As can be seen in the questionnaire-based studies, recall bias may have led to either over-reporting or under-reporting of taste and smell abnormalities. Many of our patients have been diagnosed with gastroparesis and/or GERD for years, so comparison of taste and smell functions prior to diagnosis may have been difficult. Conducting formal chemosensory receptor analysis using taste and smell identification tests can help to determine whether taste and smell detection pathways are physically impaired, or whether there is a psychological factor contributing to the change in these sensory functions. We did not analyze the data collected on medications that each subject used due to inconsistencies in the subjects’ recollection of their current medicines. Future studies would need to be conducted to look at whether particular medicines serve as effect modifiers between upper GI disorders and taste and/or smell changes.

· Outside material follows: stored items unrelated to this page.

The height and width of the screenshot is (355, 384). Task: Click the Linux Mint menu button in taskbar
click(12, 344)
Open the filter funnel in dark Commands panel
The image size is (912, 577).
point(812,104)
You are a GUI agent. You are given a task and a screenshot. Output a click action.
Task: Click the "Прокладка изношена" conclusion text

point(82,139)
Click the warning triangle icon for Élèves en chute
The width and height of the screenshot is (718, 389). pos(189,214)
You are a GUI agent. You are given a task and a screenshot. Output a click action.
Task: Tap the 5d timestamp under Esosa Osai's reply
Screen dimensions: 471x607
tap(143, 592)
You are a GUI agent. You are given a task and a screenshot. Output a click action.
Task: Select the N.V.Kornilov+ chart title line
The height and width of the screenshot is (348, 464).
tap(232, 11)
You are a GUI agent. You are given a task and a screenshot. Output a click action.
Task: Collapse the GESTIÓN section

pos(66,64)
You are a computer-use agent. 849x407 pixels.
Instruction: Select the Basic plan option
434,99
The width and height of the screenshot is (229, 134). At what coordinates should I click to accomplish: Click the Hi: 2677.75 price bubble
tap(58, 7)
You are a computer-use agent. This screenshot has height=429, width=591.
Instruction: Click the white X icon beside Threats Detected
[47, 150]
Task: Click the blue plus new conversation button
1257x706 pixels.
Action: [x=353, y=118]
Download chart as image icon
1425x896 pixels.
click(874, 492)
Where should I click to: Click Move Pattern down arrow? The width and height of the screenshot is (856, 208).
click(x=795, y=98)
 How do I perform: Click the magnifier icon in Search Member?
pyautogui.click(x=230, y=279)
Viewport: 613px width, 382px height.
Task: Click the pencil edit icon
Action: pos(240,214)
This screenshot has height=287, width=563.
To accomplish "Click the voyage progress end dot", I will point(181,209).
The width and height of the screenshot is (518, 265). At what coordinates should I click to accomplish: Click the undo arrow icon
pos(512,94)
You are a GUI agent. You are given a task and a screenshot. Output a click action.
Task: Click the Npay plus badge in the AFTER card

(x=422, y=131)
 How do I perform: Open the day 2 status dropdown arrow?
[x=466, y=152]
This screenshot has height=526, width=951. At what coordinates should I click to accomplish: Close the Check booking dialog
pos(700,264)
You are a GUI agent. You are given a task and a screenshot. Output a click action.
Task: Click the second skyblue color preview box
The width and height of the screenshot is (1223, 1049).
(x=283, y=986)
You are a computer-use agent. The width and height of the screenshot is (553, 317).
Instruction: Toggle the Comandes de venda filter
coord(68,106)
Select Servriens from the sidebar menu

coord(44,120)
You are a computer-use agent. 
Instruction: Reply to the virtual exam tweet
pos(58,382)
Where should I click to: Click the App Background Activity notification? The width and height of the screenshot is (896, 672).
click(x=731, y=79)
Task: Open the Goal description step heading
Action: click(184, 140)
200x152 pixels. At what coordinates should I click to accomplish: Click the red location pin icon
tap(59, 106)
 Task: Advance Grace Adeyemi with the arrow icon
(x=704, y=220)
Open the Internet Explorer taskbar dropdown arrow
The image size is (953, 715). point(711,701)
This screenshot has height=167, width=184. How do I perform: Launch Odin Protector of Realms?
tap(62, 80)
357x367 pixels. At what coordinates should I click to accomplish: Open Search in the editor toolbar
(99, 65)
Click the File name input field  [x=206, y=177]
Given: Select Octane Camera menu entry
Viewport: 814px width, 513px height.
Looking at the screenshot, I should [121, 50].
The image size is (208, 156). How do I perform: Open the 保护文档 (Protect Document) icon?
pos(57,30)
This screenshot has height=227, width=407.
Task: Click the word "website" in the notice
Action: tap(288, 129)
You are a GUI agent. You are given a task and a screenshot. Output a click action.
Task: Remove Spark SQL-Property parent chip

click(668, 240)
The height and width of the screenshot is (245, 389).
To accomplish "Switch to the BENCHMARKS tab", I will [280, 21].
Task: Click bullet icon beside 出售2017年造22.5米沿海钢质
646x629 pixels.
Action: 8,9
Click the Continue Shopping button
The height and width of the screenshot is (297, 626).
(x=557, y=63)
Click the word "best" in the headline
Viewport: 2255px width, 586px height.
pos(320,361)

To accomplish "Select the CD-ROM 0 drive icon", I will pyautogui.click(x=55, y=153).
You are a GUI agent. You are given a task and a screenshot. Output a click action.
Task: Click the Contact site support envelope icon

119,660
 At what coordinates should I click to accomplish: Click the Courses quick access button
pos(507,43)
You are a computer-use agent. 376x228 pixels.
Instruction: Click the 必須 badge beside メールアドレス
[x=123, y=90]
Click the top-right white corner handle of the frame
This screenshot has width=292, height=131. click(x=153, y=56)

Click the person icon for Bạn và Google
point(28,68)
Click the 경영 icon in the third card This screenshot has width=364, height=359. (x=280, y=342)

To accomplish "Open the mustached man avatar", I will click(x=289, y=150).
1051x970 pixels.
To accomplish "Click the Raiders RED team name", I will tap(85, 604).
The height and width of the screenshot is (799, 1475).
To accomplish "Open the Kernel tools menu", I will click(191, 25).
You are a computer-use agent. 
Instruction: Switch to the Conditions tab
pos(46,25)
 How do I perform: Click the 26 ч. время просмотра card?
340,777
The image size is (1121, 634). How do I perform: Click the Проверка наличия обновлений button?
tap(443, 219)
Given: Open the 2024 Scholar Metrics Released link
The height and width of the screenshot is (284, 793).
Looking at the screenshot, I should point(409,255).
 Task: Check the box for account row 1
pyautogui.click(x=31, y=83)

In conclusion, our study shows that there are dramatic alterations in both taste and smell in patients with gastroparesis and/or GERD. Taste and smell abnormalities were associated with increasing symptom severity, and may contribute to the food intolerances that many of these patients experience. While most patients reported worsening taste and smell function after diagnosis with gastroparesis and/or GERD, we did not assess a causal relationship between these 2 parameters. Further investigations can seek to determine whether taste and smell abnormalities are associated with a particular symptom profile or medications used to treat GI symptoms, and whether changes in these 2 functions impact the quality of life among patients with GI disorders.